Minha irmã bem a tentava acalma;r
- A sra Rosa sabe bem que a Maria Fangueiro é uma grande mexeriqueira e inventa muitas coisas…
E meu pai, finalmente suspendendo a frugal refeição e voltando-se para a porta onde a Maiata continuava pregada:
- Rosa. Viste alguma coisa? Viste alguém meu lá? Não viste, pois não? Então não podes acreditar no que se diz. Diz-se tanta mentira nesta freguesia…
- Ah! É assim. Pois vou fazer queixa ao regedor.
- Vai-te queixar ao diabo-que-te-carregue. – E levantando-se, fechou-lhe a porta na cara
De seguida voltaram a sentar-se todos, mas minha irmã não se conteve:
- Está vendo pai? É preciso por cobro nisto. A Maria Fangueiro inventa muita coisa, mas esta da ovelha fugir para cima dos morangueiros…

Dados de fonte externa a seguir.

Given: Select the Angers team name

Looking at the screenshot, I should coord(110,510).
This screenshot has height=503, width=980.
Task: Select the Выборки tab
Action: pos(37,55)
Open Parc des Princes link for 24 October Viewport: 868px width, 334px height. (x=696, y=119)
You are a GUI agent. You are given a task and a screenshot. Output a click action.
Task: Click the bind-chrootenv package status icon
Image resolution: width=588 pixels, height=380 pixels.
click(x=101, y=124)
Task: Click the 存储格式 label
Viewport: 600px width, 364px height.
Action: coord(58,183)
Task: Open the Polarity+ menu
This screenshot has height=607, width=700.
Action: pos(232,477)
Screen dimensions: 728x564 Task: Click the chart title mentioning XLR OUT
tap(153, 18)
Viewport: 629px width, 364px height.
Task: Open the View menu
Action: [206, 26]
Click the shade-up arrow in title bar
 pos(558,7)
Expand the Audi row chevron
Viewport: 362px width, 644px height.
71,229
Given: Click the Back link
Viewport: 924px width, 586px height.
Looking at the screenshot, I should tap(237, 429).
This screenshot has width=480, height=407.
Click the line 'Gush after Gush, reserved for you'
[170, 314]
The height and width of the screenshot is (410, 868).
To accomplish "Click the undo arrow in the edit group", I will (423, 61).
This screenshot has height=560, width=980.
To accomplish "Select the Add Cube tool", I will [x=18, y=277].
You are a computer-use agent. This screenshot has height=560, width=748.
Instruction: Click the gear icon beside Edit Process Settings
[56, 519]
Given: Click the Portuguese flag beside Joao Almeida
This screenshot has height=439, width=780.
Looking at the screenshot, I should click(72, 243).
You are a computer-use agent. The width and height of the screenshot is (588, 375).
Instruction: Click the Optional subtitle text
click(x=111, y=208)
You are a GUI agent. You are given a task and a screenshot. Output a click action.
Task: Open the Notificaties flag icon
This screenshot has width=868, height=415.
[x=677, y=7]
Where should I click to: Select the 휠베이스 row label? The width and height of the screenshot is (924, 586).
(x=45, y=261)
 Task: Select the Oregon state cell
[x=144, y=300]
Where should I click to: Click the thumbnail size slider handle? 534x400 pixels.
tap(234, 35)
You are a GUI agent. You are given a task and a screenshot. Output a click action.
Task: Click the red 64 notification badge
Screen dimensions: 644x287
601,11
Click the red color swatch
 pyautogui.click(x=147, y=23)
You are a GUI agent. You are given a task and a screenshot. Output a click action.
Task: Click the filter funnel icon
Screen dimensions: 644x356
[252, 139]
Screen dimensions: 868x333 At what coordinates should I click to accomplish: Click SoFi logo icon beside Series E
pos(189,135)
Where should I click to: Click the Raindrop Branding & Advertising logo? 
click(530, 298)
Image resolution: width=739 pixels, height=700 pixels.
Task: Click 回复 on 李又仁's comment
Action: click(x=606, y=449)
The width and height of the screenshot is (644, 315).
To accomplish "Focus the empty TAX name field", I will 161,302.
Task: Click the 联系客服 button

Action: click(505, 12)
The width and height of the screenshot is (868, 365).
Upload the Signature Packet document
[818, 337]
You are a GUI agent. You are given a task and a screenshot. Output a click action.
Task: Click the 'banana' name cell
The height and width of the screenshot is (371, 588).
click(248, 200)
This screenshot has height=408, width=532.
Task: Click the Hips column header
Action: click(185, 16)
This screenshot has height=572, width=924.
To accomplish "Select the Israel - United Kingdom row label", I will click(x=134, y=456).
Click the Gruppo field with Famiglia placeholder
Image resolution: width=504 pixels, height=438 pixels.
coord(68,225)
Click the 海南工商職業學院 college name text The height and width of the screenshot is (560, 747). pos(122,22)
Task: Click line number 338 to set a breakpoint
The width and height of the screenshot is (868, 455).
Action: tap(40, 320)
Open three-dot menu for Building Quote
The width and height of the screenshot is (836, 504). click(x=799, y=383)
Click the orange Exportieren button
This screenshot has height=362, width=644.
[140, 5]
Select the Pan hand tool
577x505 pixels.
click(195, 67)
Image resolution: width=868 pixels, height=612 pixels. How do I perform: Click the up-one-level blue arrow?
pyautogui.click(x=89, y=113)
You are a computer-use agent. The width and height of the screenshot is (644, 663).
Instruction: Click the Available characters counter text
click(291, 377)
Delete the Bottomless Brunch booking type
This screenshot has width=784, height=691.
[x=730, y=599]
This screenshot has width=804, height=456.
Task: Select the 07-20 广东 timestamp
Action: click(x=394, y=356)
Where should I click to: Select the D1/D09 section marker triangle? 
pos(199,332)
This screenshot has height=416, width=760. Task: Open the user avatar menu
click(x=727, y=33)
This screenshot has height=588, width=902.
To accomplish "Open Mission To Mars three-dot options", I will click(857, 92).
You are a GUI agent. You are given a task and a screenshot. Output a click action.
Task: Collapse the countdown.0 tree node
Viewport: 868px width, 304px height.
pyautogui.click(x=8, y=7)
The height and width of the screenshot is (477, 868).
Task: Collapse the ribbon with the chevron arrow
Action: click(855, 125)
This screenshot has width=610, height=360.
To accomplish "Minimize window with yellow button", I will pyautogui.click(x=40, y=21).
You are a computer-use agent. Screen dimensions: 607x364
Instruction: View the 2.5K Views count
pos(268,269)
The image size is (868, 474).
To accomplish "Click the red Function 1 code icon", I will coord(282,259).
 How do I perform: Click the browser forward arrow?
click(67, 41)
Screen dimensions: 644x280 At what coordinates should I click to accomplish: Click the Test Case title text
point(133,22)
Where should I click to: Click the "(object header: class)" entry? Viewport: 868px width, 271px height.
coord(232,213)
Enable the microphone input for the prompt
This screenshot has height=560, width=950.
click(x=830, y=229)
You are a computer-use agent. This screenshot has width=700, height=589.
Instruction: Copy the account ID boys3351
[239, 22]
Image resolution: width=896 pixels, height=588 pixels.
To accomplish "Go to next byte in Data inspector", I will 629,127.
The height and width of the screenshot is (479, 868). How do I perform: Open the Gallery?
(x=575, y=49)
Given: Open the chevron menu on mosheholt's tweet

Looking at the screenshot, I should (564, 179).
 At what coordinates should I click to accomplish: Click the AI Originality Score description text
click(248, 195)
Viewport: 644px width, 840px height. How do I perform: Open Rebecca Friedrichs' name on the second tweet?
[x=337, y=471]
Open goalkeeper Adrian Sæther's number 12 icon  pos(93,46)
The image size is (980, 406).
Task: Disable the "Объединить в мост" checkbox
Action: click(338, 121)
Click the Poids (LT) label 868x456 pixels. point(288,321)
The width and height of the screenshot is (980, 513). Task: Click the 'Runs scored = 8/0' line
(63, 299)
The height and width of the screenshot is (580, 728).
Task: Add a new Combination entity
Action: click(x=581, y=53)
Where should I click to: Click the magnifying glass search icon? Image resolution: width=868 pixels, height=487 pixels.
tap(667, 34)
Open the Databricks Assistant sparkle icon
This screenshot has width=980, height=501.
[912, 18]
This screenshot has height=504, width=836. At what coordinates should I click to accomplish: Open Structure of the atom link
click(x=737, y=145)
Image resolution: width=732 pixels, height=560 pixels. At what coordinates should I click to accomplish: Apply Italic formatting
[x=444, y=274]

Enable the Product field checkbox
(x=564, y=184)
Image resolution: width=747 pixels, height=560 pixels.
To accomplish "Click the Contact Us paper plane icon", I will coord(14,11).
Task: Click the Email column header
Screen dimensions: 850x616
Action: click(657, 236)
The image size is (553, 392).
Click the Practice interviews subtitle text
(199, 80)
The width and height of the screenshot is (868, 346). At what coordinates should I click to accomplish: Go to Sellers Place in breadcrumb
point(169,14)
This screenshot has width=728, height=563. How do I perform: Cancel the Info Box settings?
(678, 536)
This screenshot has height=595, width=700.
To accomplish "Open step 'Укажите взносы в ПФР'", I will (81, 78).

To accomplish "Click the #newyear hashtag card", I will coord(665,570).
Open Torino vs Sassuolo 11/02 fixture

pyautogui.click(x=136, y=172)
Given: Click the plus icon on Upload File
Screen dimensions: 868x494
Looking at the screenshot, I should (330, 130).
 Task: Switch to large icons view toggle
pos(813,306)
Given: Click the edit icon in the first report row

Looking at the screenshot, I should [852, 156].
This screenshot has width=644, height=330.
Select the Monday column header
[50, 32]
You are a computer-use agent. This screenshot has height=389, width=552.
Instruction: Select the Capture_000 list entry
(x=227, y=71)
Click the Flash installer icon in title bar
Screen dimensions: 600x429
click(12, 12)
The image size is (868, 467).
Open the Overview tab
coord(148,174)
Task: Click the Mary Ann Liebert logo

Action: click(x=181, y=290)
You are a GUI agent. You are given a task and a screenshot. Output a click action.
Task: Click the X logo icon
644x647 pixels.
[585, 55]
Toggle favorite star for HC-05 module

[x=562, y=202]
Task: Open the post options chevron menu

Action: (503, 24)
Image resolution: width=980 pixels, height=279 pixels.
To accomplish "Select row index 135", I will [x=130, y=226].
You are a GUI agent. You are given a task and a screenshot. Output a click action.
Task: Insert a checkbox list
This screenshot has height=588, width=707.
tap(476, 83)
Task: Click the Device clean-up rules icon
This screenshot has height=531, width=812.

- Tenho que falar com ele. É melhor a ovelha passar a andar amarrada.
- Oh pai, não adianta nada! – acrescentou o Alípio, com a boca cheia. - Ele é um caganita! Não a aguenta!
Minha irmã bem se queixava:
- Pai! Olhe que não há mais queijo. – e logo para o Justino. - Justino não sabes que esse bocado maior é para pai.
Depois, voltou a interrogar o pai:
- Logo à noite posso tirar dois ou três litros do que vai para a Máquina para fazer um queijo?
- Este mês já se tem tirado muito… Mas olha, como já estão há três meses sem pagar, o melhor é ficar com o leite em casa para bebermos e fazer queijo.
- O melhor era deixar a Cooperativa e mudarmos para a Máquina de Cima. – propôs o Justino. - O Martins & Rebelo paga todos os meses e paga mais cinco centavos por litro do que a Máquina de Baixo. Muitos já se passaram para a de Cima
- Isso é que nunca!... – disse meu pai, batendo com a mão sobre a mesa. Sempre estive na Cooperativa e dela nunca hei-de sair. O Martins & Rebelo o que quer é destruir a Cooperativa. Paga mais agora e depois quando a Cooperativa acabar vai pagar o leite ao preço que quiser. Os que mudam estão a vender-se, estão a destruir a Cooperativa por cinco ou dez centavos. E o trabalho e sacrifício que foi para a criar!... Eu fui um dos fundadores e de lá nunca hei-de sair. Para esse ladrão do Martins & Rebelo é que nunca vou. Prefiro dar o leite inteiro aos bezerros e ao porco.
- Pai! Não diga isso! Sei que não gosta do Martins e Rebelo. Mas…É melhor então fazer queijos e até podemos vender alguns. – propunha minha irmã, com intenção de acalmar o meu progenitor
Nessa altura entrei. Olhando para mim com espanto, todos se calaram.